Bruxelles rouvre un parc historique : une leçon de gestion pour le Cameroun ?
Après quinze ans de fermeture, le parc Raspail à Uccle, en Belgique, a rouvert ses portes au public. Ce site classé de 63 ares, restauré pour trois millions d'euros, est désormais un modèle de valorisation du patrimoine et de l'environnement. Une initiative qui interpelle, alors que le Cameroun cherche à concilier développement urbain et préservation de ses espaces verts.

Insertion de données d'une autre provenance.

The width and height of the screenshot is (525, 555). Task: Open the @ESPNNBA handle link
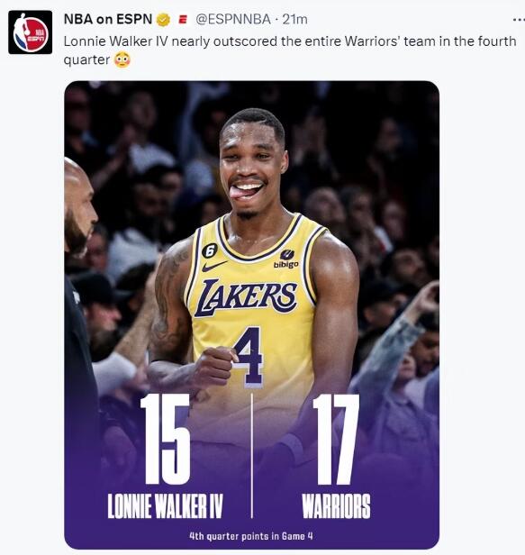233,19
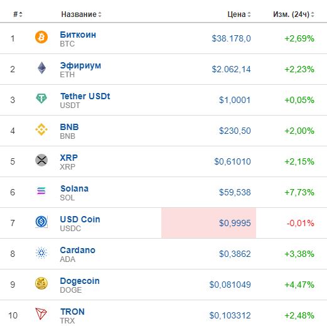Click the yellow BNB logo icon
The width and height of the screenshot is (327, 326).
point(41,129)
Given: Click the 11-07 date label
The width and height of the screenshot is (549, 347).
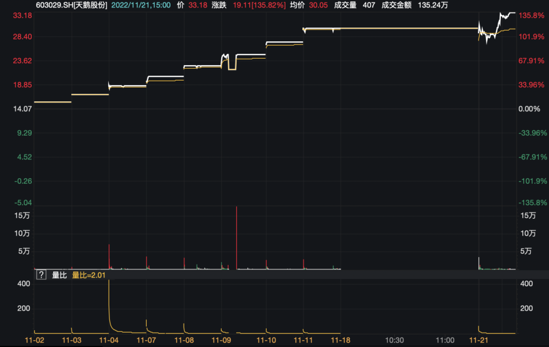Looking at the screenshot, I should [x=146, y=341].
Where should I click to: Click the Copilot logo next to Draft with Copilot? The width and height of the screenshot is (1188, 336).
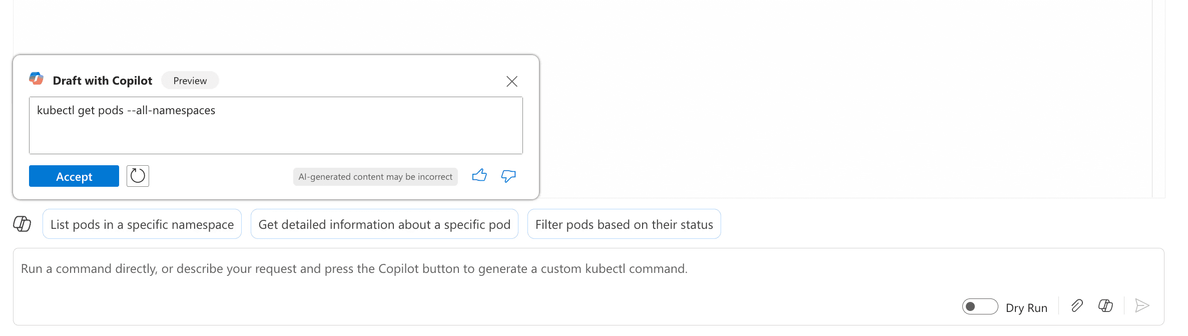[37, 79]
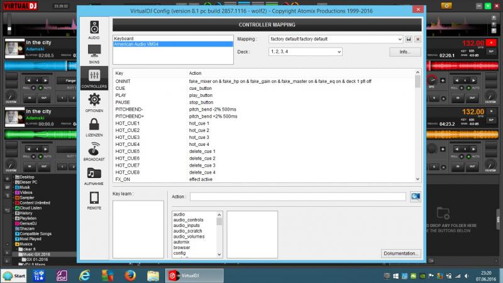The width and height of the screenshot is (503, 283).
Task: Open the Remote settings icon
Action: point(94,200)
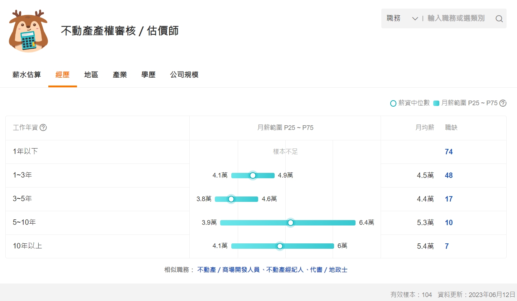Viewport: 517px width, 301px height.
Task: Click the magnifier search icon
Action: [x=499, y=19]
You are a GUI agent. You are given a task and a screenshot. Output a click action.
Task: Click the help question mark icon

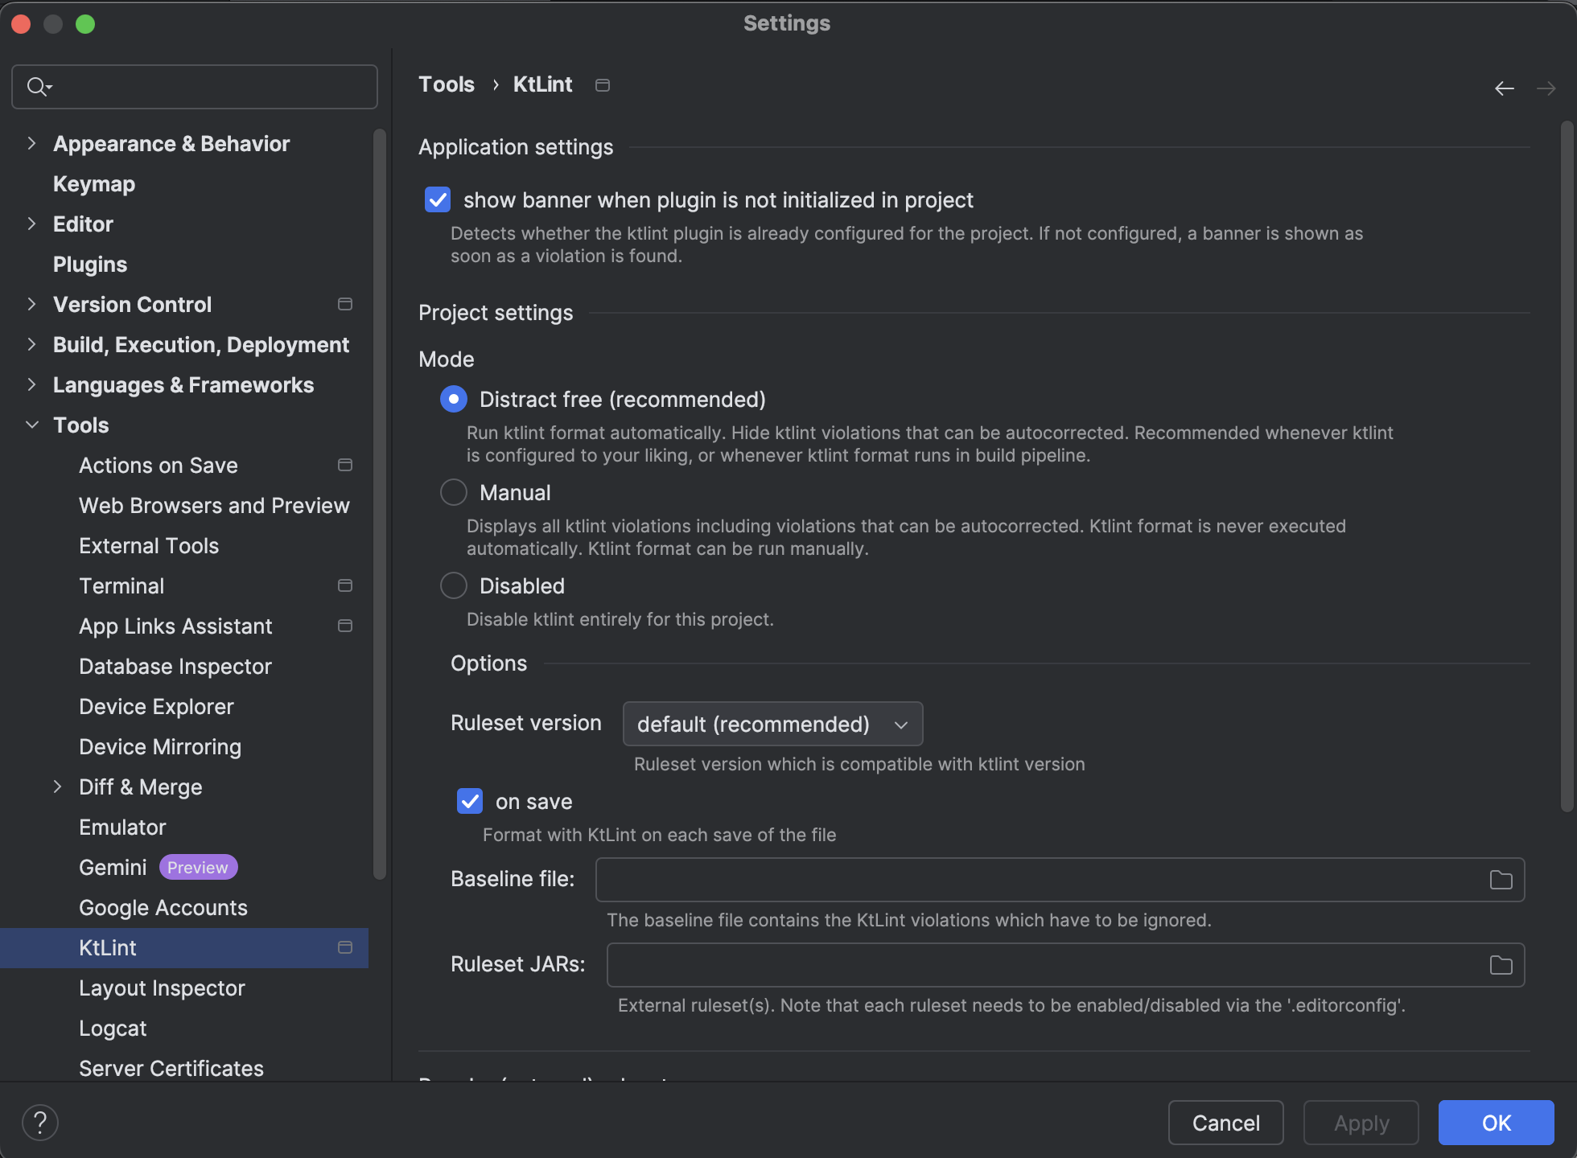coord(40,1122)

Un parc bruxellois rouvre après quinze ans de fermeture
Samedi, les autorités d'Uccle ont inauguré le parc Raspail, situé entre la rue de Stalle et la rue Victor Gambier. Les travaux, qui ont duré plus d'un an, ont permis de restaurer le mur d'enceinte, la glacière, le bassin et les chemins du XIXe siècle. Une boucle autour du plan d'eau est désormais accessible aux personnes à mobilité réduite, et des matériaux perméables ont été utilisés pour lutter contre les inondations.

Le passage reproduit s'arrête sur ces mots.